Né en 1901, ami d’enfance de Heinrich Himmler, Otto Ambros rejoint dès l’âge de dix-huit ans les Freikorps * ou « corps francs », une organisation d’extrême droite née après la démobilisation en novembre 1918. Cette milice mène dès sa création une « guerre » sans merci, pratiquant la violence au sein même de l’espace politique, dans une lutte acharnée et meurtrière contre le bolchevisme. Ce sont les Freikorps qui arrêtent et assassinent les leaders spartakistes Karl Liebknecht et Rosa Luxemburg. Ambros servira ensuite comme « volontaire temporaire pour réprimer les soulèvements révolutionnaires à Munich en 1919, dans la Ruhr en 1920, et en Haute-Silésie en 1921 ».

Dès 1925, après un doctorat de chimie, Ambros intègre le groupe chimique allemand BASF où il travaille dans le laboratoire d’ammoniaque. Il gravit rapidement tous les échelons de la hiérarchie de l’entreprise. En 1938, il entre au conseil d’administration de l’empire indus‑ triel ainsi constitué, IG Farben, devenant le spécialiste du gaz poison. Entre-temps, en 1937, il rejoint le NSDAP avec la carte numéro 609928923. En 1940, il est nommé conseiller du département de recherche et développe‑ ment d’IG Farben, puis il se voit attribuer le titre de Wehrwirtschaftsführer (responsable de l’économie militaire) dans la section chimie.

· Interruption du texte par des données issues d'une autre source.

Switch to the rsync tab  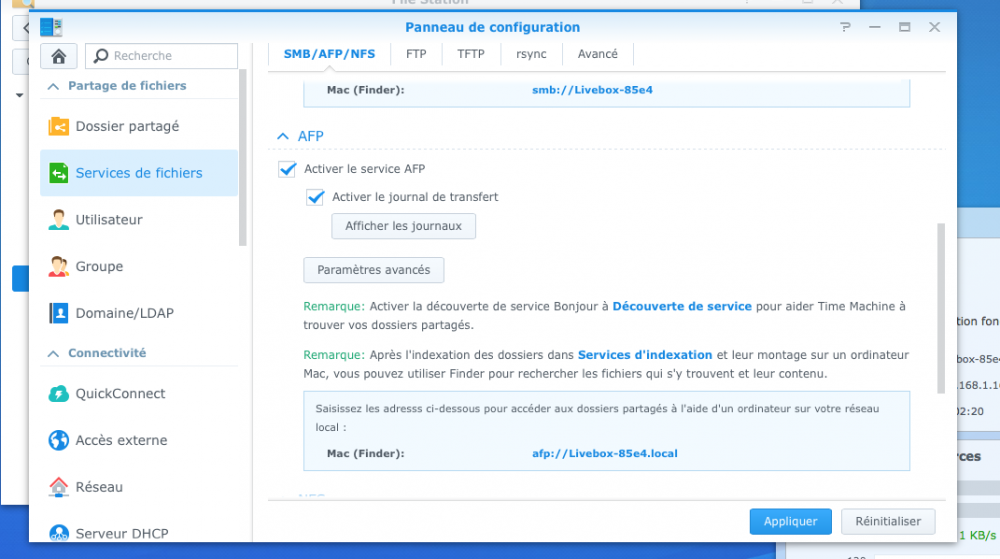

Véritable Rastignac du nazisme, il devient directeur général d’une des filiales du groupe, la Buna-Werke IV, fabricant de caoutchouc synthétique, et de l’usine de production de carburant d’IG Farben nouvellement construite à Auschwitz24, qu’il visitera dix-huit fois entre 1941 et 1944. À la mi-mai 1943, lors d’une présentation personnelle, il explique à Hitler les « bienfaits » des nouveaux gaz neurotoxiques, les gaz tabun et sarin.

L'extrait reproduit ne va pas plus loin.